The real promoters of change in Latin America are centre-left politicians like Brazil’s President Luiz Inácio “Lula” da Silva, Argentina’s Nestor Kirchner and Chile’s President Michelle Bachelet, but they are social democrats in the classic Western European mould and they mostly avoid anti-American rhetoric. In the end, they will do far more to undermine Washington’s stranglehold on Latin America than Chavez, Castro and Company, and far more good for their people, too.
Chavez, like Castro, is good at revolutionary theatre, but he has little of Castro’s underlying seriousness. Often he offers nothing but froth and bombast, as when he celebrate
d the two hundredth anniversary of the Venezuelan flag last March by introducing a new version in which the white horse, rather than going from left to right, goes from right to left. “The white horse is now liberated, free, vigorous, trotting towards the left, representing the return of Bolivar and his dream!” he told the crowd. “Long live the Fatherland!”
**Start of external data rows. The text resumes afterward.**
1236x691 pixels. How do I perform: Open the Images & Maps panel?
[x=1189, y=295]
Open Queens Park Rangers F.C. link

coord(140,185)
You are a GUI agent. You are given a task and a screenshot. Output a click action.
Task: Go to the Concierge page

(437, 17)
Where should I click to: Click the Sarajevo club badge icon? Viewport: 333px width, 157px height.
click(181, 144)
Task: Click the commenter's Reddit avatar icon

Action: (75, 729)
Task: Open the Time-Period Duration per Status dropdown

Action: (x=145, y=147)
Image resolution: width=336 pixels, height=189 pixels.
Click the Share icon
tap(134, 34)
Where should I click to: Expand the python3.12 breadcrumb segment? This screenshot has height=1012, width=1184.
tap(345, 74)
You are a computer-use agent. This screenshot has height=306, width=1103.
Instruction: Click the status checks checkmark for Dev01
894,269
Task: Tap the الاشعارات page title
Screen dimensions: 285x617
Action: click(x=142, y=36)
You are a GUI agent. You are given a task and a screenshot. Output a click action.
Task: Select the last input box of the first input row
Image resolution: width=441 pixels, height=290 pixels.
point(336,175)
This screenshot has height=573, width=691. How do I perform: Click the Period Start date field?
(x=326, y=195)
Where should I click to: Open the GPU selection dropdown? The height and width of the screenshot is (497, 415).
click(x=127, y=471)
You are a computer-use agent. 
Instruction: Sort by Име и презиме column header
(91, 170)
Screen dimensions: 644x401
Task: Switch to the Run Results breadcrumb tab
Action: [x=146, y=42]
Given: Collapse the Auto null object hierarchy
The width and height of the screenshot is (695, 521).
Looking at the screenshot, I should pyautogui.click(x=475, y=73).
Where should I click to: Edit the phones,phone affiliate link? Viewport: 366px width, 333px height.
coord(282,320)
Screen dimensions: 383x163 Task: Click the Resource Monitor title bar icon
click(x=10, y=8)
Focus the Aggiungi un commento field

Chavez promises to get serious about the revolution after this election, starting with redistributing most of the land to the peasants (currently, 5 percent of landowners hold 80 percent of the country’s land), but there is no particular reason to think that he really means it this time. He is a narcissist and an accomplished populist, with oil money to burn. He may even turn out to be Venezuela’s Peron, hanging around to blight the country’s politics for decades after his own time is up, thanks to a dedicated following among the poor.
But he is not a revolutionary, and the proof lies in his own definition of the word: “It’s like love. You have to make love every day in many ways. Sometimes carnally, sometimes with your eyes, sometimes with your voice. A revolution is love.”
Right on, Hugo.
Fidel Castro, on the other hand, is certainly a serious man. Not a particularly successful man, unless you count almost fifty years in power as success in itself, and he couldn’t even have achieved that without constant (though inadvertent) support from the U.S. government. But nobody ever accused him of being shallow.